One of the most important areas of bankruptcy law to optimally use to your benefit when you file for bankruptcy is that of bankruptcy exemptions.
Contrary to popular myth, you don't have to lose everything you own when you file bankruptcy: Federal law provides a "hedge" to protect your basic necessities and even certain non-essential assets when you file for bankruptcy so you won't become instantly destitute.
We at San Diego Bankruptcy Attorney can help you sort through your options as to bankruptcy exemptions so you can retain as much of your most important property following the bankruptcy as possible.
Contact us today by calling 619-488-6168, and we will give you a free consultation and help you get started at reclaiming your financial future!
What Is an Exemption in a Bankruptcy?
When you file for bankruptcy in California, as in other US states, you don't have to simply lose all of your possessions and life savings. That would put you out on the street homeless, and likely, you might then become an applicant for government support - which the government doesn't want to risk, which is part of why these exemptions are allowed.
Exemptions are "exempt" from being taken over by the bankruptcy trustee and divided out to one or more of your creditors in a bankruptcy. Basically, they are possessions you are allowed to protect and keep in a Chapter 7 bankruptcy filing.
There are specific exemption schemes and choice you have to choose that designate particular assets as exempt, in accordance with the law. A specific quantity of "fair market value" is assigned under each exemption category, and fair market value is also the standard for valuating the worth of your existing assets.

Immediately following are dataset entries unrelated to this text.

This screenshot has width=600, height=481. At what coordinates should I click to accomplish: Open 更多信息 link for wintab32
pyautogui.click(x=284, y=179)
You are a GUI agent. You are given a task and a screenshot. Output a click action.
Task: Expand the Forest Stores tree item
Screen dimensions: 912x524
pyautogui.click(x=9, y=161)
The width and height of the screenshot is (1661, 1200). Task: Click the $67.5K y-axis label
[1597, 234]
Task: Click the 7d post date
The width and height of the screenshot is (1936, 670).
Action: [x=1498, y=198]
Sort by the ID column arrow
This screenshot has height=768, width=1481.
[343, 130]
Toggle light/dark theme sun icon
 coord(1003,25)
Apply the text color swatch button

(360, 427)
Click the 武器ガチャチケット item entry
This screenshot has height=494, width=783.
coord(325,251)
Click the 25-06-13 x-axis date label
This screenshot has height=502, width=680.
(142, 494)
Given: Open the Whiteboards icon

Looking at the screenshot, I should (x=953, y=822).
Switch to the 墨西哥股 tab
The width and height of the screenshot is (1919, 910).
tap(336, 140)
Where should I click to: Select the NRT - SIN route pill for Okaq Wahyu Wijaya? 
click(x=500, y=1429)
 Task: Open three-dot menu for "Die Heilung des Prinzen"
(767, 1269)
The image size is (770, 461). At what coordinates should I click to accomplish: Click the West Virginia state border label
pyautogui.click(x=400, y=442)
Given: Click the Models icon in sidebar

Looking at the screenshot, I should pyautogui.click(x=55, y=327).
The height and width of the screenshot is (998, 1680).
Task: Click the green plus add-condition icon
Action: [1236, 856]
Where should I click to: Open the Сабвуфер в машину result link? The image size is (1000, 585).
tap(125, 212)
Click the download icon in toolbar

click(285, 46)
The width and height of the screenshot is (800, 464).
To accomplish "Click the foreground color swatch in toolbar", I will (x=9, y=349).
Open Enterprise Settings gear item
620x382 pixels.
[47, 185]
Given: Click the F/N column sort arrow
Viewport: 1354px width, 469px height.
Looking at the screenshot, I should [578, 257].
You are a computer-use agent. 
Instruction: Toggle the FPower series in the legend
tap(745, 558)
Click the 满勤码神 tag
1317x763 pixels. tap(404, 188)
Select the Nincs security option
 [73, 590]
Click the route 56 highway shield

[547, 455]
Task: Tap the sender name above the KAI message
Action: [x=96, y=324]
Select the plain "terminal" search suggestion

In certain instances, you can shield the value of an asset 100%, but at other times, you may not be able to. That can mean dividing up assets or liquidating them, with the exemption allowance going to you and the excess being "fair game" for your creditors.
Exemptions with Chapter 7 Versus Chapter 13 Bankruptcies
Exemptions play a role in both types of bankruptcy: Chapter 7 and Chapter 13. But they play rather different roles.
Exemptions with Chapter 7
Exemptions loom much larger in Chapter 7 bankruptcies because, in this case, you are trying to dispense with all of your dischargeable debts, and so you will likely lose a good deal of your total assets in so doing.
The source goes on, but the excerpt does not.